Stored data:
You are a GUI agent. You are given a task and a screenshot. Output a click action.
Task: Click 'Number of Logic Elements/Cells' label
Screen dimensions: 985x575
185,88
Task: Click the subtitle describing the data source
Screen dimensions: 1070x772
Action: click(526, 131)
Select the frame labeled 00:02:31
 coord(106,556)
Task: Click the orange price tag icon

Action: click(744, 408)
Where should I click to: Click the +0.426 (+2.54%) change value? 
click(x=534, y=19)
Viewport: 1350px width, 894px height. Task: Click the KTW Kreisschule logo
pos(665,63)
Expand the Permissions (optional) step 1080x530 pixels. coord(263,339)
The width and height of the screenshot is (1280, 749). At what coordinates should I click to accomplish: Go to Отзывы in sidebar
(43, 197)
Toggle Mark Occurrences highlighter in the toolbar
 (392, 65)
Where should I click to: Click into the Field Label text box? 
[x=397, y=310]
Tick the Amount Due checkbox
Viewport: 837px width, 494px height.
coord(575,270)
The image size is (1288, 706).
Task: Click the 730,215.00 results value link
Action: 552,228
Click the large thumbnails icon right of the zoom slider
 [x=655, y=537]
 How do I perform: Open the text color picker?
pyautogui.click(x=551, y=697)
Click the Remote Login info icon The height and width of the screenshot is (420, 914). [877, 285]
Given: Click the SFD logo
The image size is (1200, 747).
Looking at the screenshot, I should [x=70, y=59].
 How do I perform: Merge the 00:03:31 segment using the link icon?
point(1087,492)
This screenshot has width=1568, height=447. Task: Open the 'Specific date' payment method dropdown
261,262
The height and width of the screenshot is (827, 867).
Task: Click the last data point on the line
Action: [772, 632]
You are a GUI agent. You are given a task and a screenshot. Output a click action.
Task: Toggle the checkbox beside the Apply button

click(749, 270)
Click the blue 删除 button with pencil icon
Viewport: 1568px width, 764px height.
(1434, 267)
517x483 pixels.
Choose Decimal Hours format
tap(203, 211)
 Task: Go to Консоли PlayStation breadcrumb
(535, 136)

Required work: From the entries above, copy every line containing the word "pixels".

Worked solution:
Expand the Permissions (optional) step 1080x530 pixels. coord(263,339)
517x483 pixels.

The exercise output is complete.